_WHAT TO DO_
Give the lines below again exactly, starting with the line that holds "وقائع أمنية (880, 187)" and going on through the line that holds "حوارات (391, 187)".

_MATERIAL FOR THE TASK_

______________________________

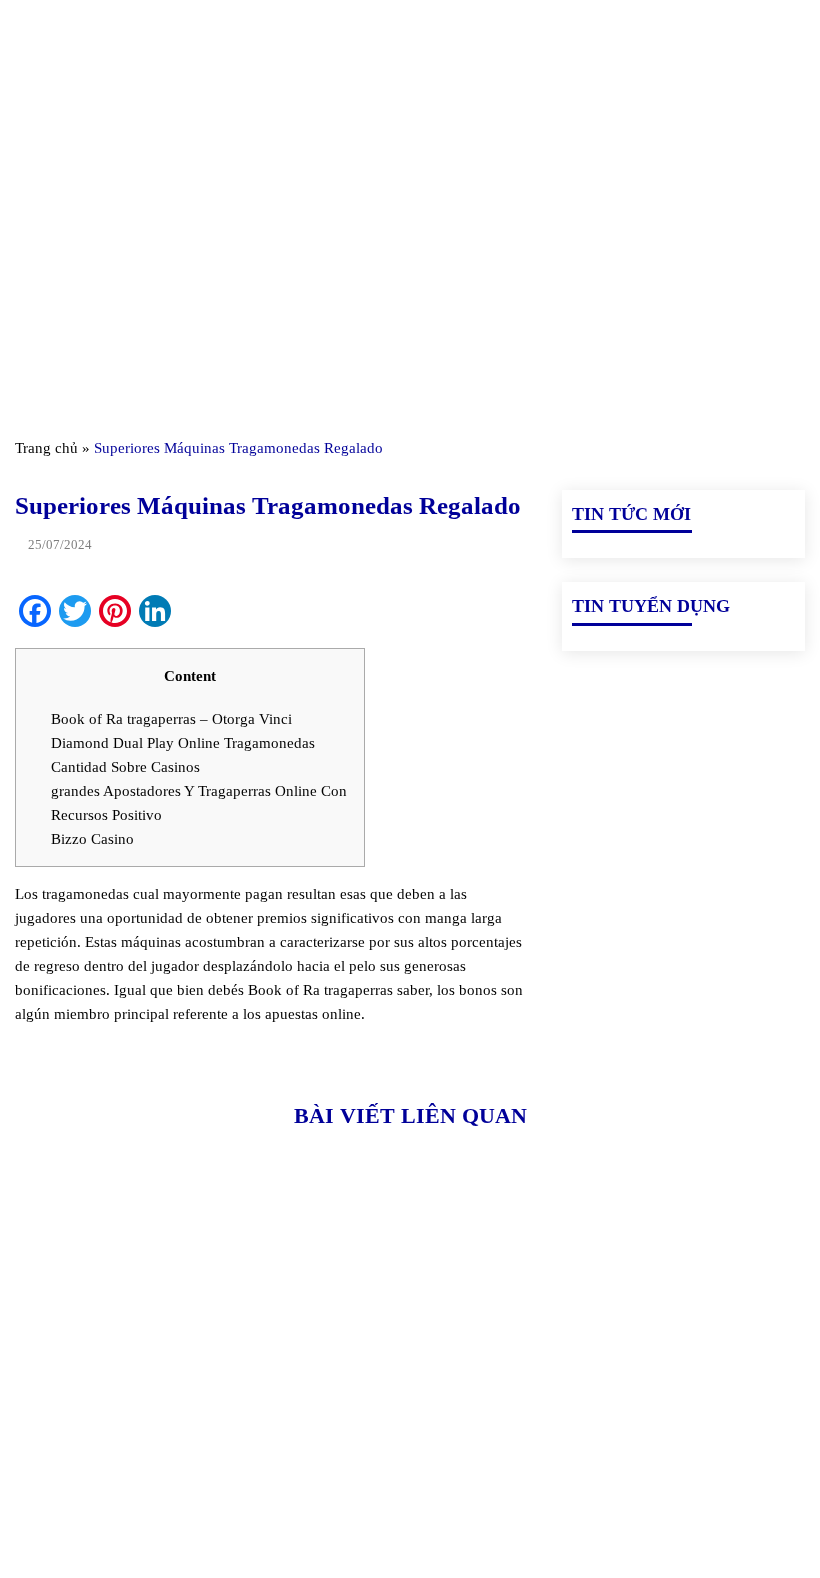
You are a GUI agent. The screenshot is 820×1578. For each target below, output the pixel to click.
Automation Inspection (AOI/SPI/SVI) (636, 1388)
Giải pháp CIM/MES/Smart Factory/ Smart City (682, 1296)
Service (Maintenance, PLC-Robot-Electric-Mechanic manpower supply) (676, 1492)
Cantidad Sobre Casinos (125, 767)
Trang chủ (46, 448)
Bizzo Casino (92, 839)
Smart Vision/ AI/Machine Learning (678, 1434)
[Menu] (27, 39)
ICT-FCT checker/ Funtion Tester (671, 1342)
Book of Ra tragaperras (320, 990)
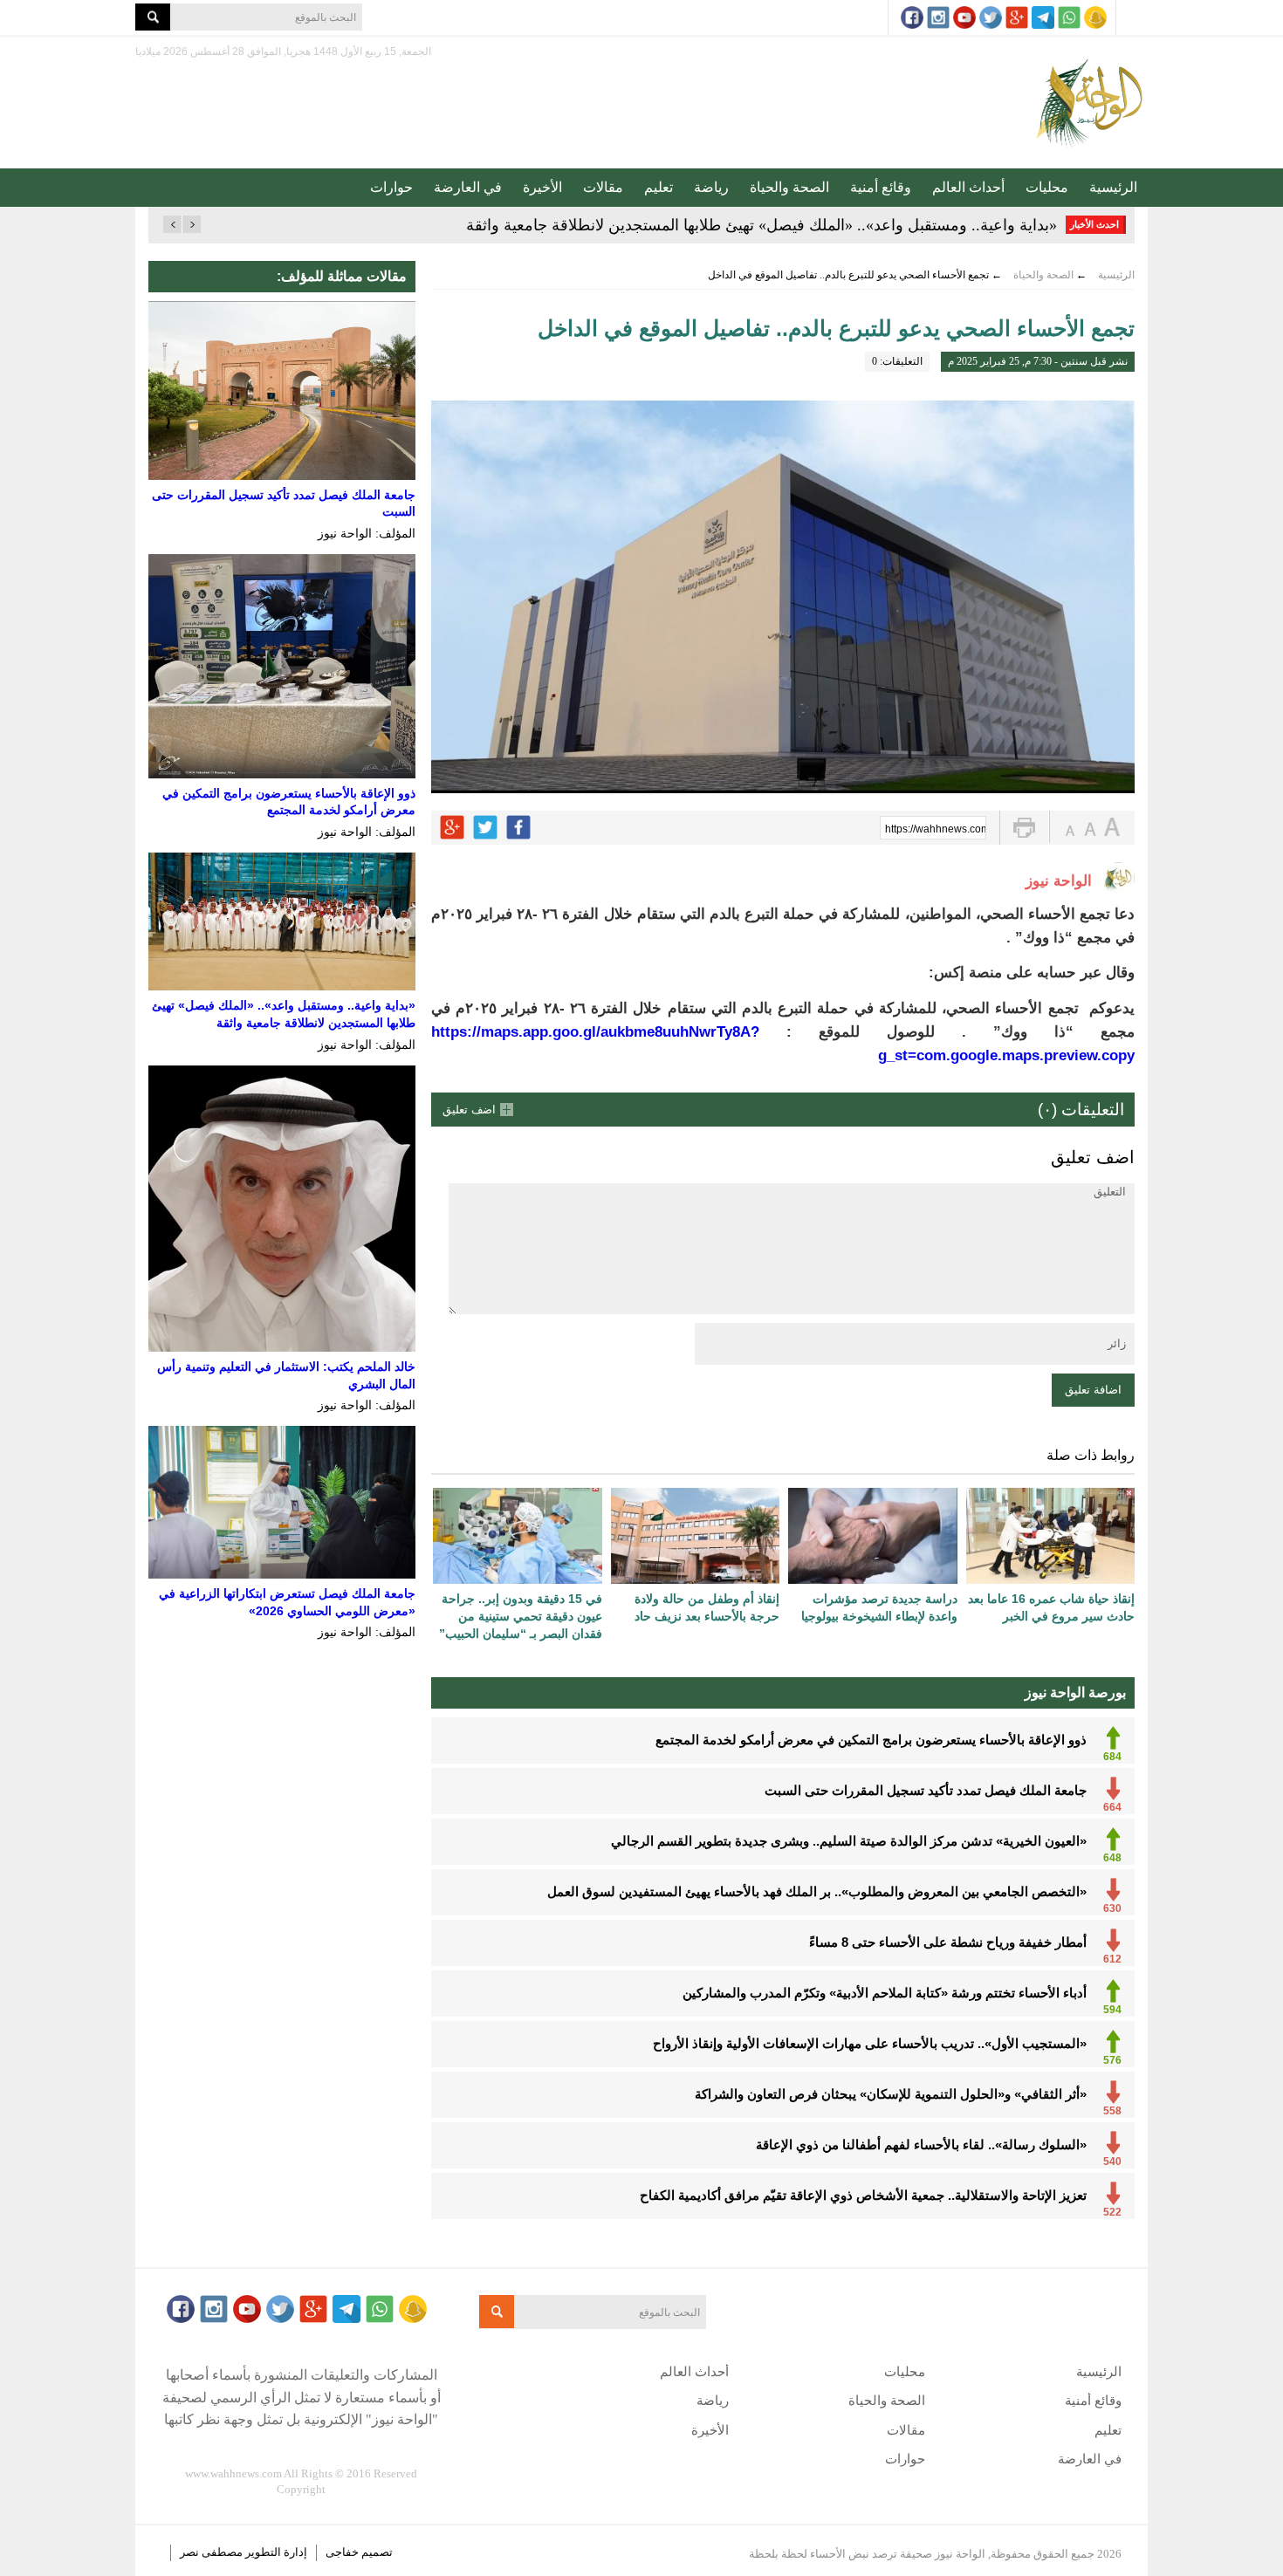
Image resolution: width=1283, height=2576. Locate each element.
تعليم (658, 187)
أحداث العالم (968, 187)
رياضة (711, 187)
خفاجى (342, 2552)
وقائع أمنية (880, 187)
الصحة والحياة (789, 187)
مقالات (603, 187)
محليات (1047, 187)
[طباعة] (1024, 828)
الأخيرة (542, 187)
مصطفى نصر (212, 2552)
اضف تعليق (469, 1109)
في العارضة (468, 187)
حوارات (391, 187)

______________________________

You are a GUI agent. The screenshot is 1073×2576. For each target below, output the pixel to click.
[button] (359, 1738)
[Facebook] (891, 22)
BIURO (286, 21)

______________________________

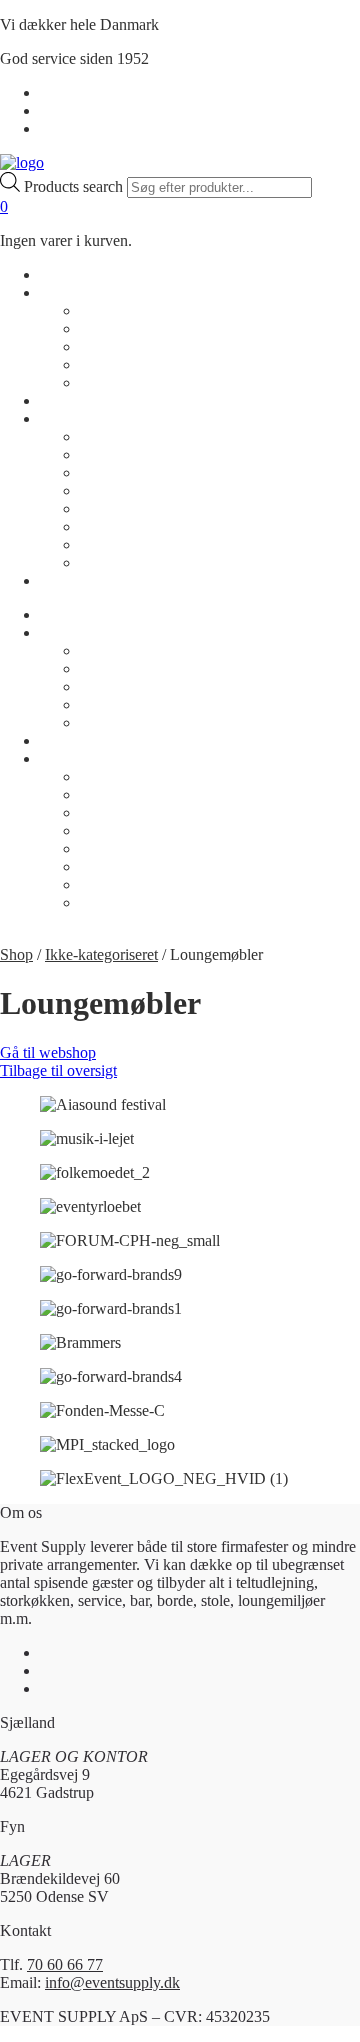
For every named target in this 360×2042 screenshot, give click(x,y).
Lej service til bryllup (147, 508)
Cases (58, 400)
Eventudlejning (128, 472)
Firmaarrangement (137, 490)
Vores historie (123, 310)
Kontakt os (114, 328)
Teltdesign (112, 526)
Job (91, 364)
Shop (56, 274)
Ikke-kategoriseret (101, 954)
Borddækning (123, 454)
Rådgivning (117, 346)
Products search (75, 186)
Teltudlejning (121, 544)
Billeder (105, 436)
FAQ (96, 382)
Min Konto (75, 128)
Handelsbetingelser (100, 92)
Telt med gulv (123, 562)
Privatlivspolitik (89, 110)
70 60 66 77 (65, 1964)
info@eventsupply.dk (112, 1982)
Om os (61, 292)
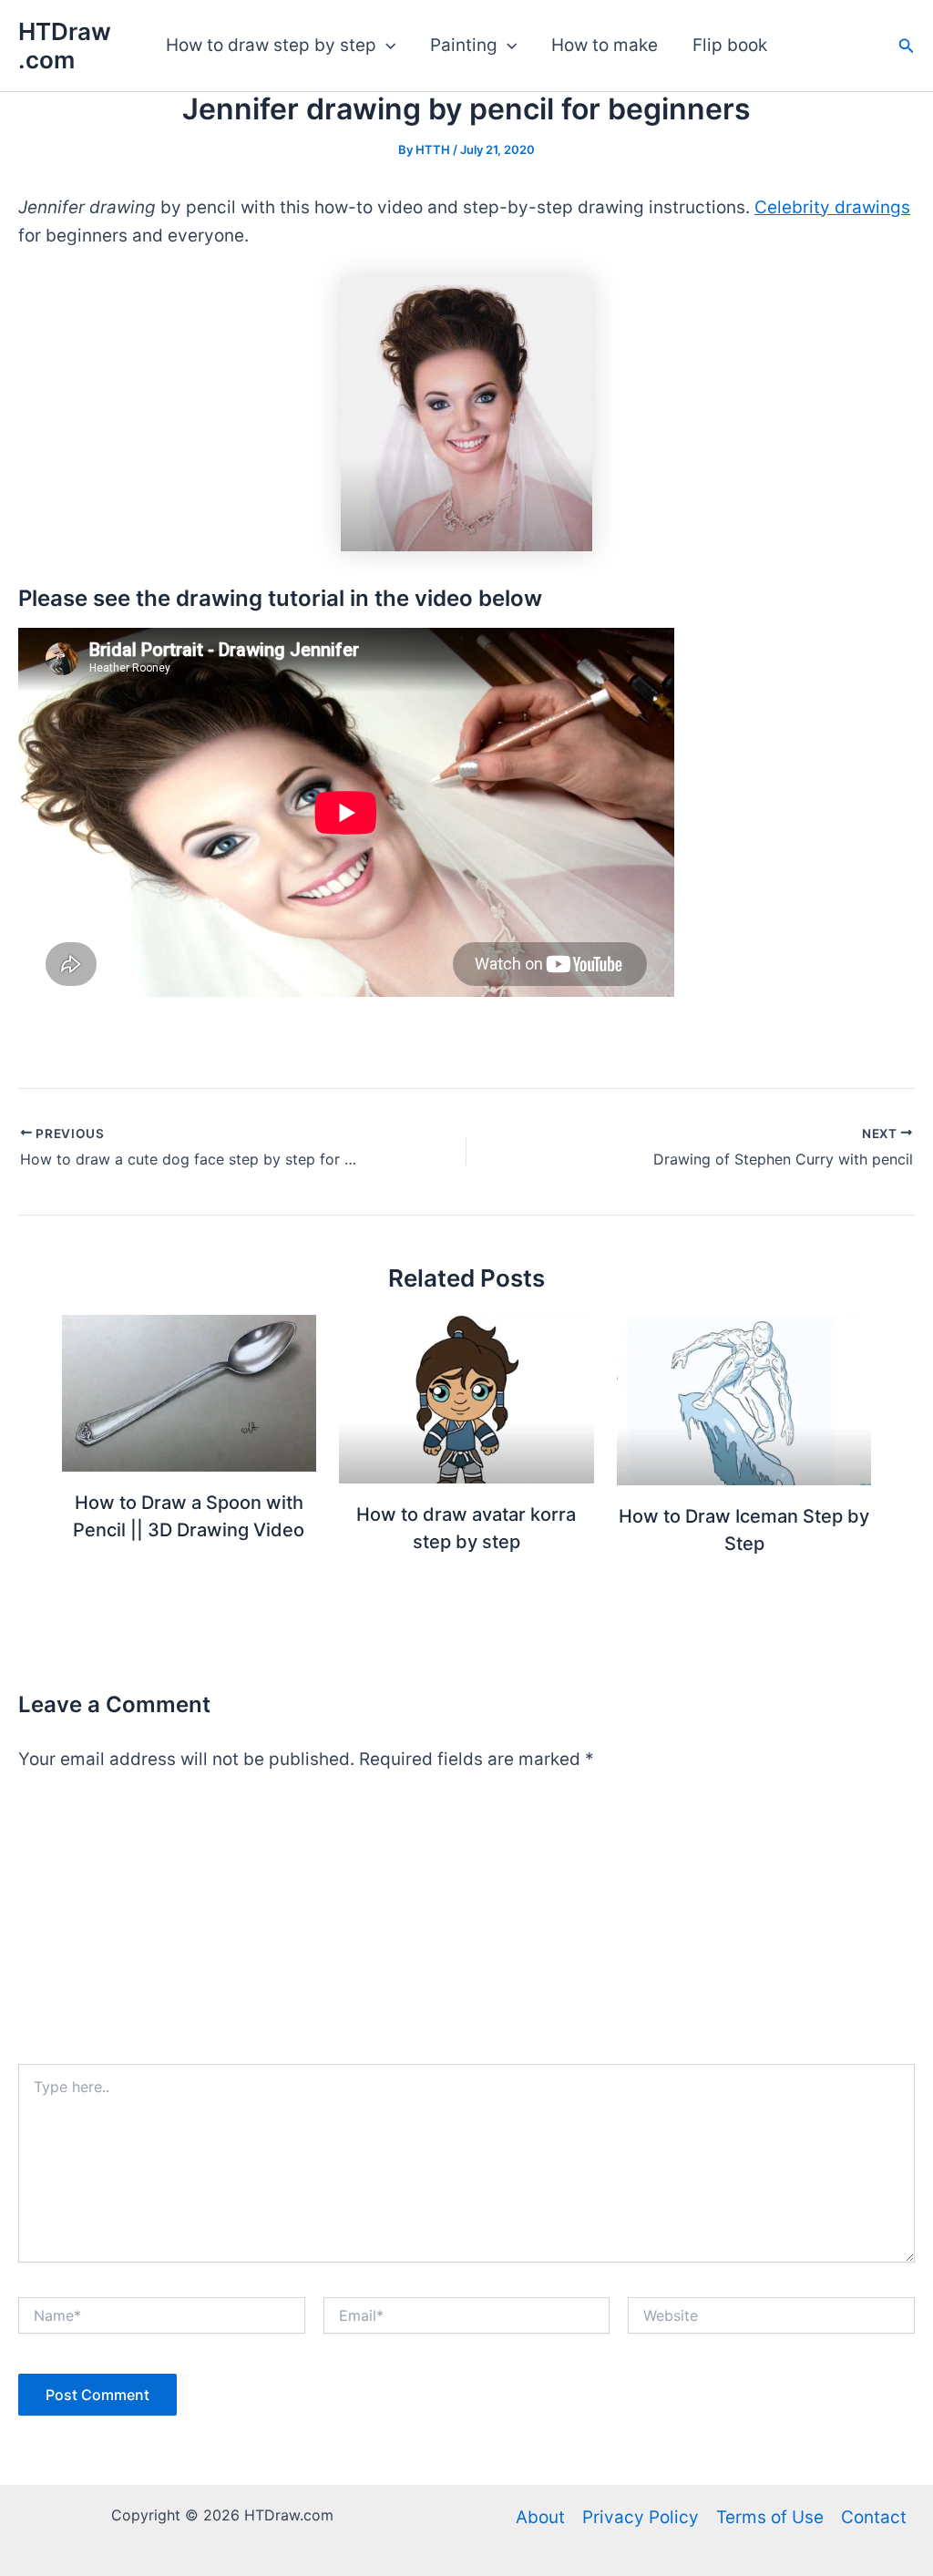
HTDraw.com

______________________________

_WRITTEN RESPONSE_
وقائع أمنية (880, 187)
الصحة والحياة (789, 187)
مقالات (603, 187)
محليات (1047, 187)
[طباعة] (1024, 828)
الأخيرة (542, 187)
مصطفى نصر (212, 2552)
اضف تعليق (469, 1109)
في العارضة (468, 187)
حوارات (391, 187)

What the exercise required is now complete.